### AIM OF THE TASK
There is a line containing "Image resolution: width=800" in the records below. Repeat it and every line after it, exactly, through the final line, but no pictures.

[Opening EXCERPTED DATA section]

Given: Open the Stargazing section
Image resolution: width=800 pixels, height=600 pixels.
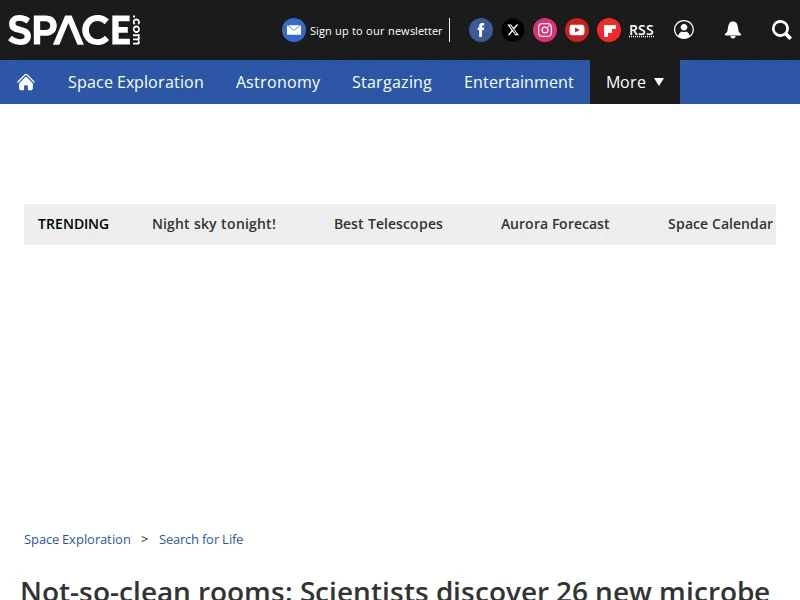Looking at the screenshot, I should (x=392, y=82).
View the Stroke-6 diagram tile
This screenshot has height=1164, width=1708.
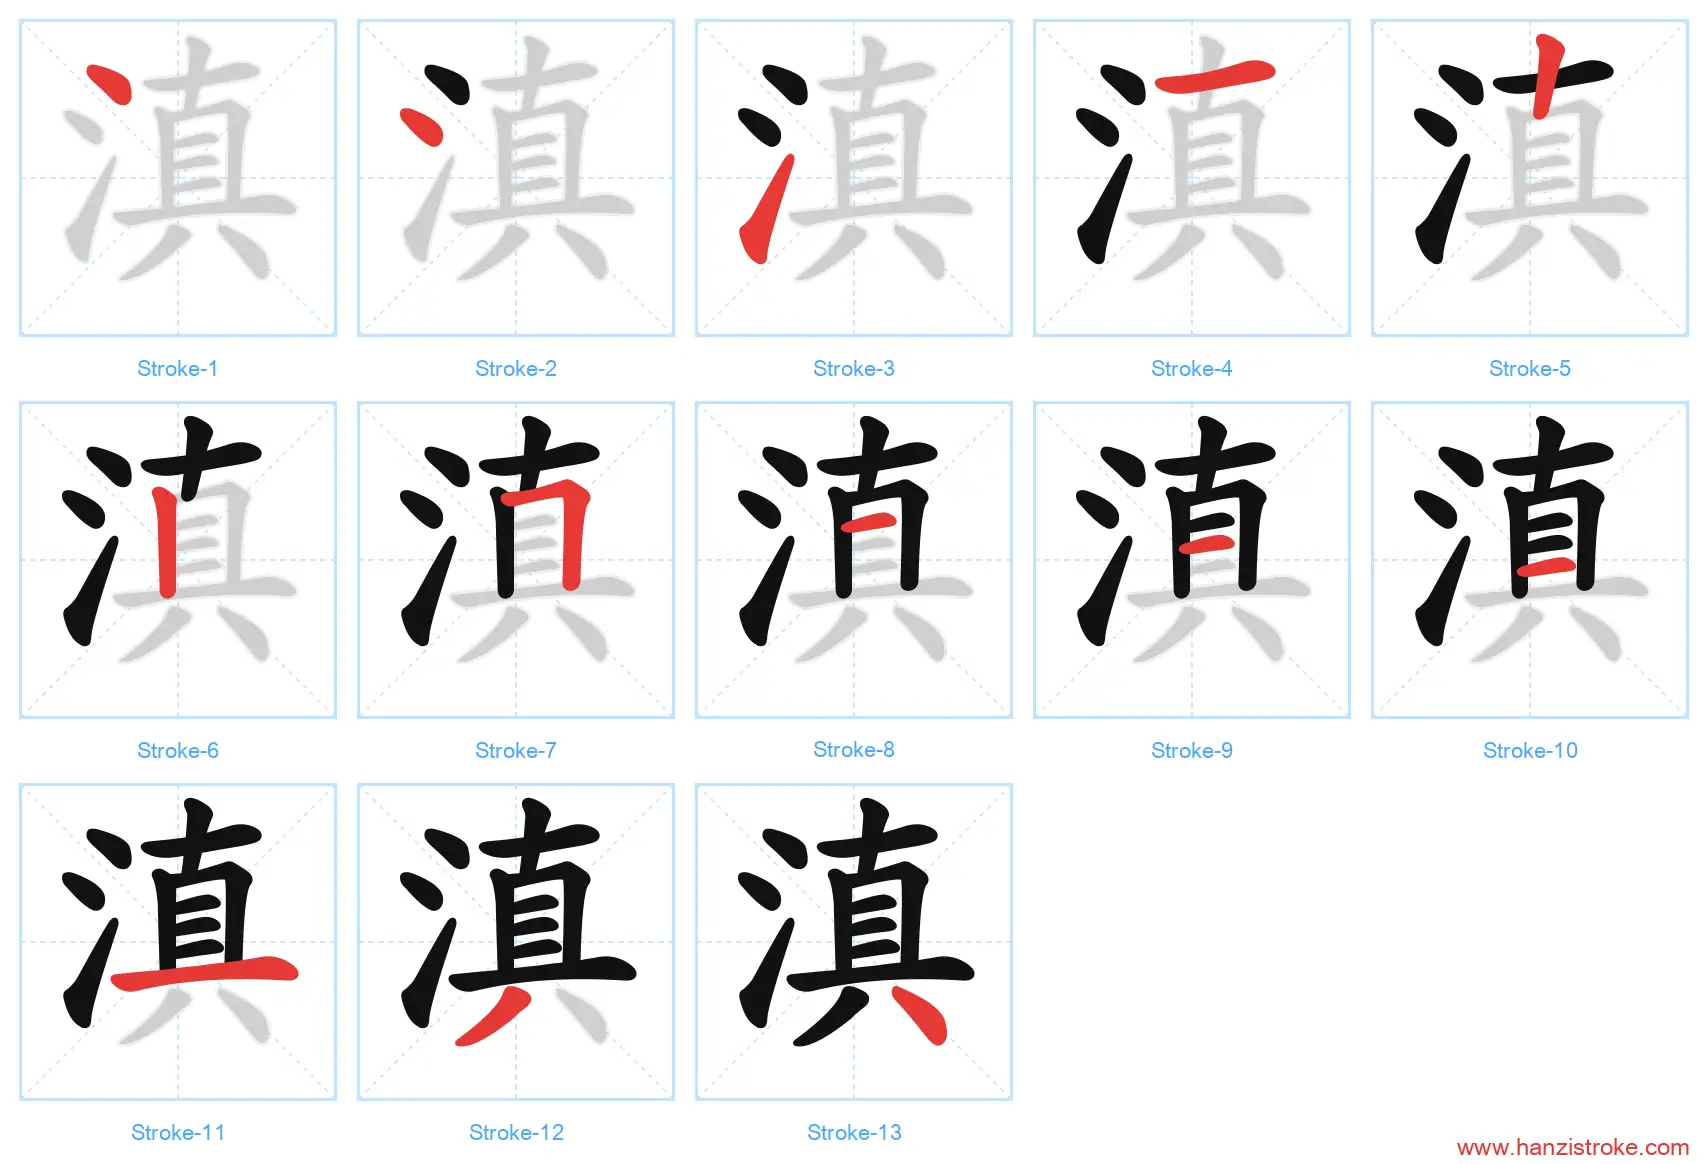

[Closing EXCERPTED DATA section]

### ANSWER FOR THE TASK
Image resolution: width=800 pixels, height=600 pixels.
Looking at the screenshot, I should (x=392, y=82).
View the Stroke-6 diagram tile
This screenshot has height=1164, width=1708.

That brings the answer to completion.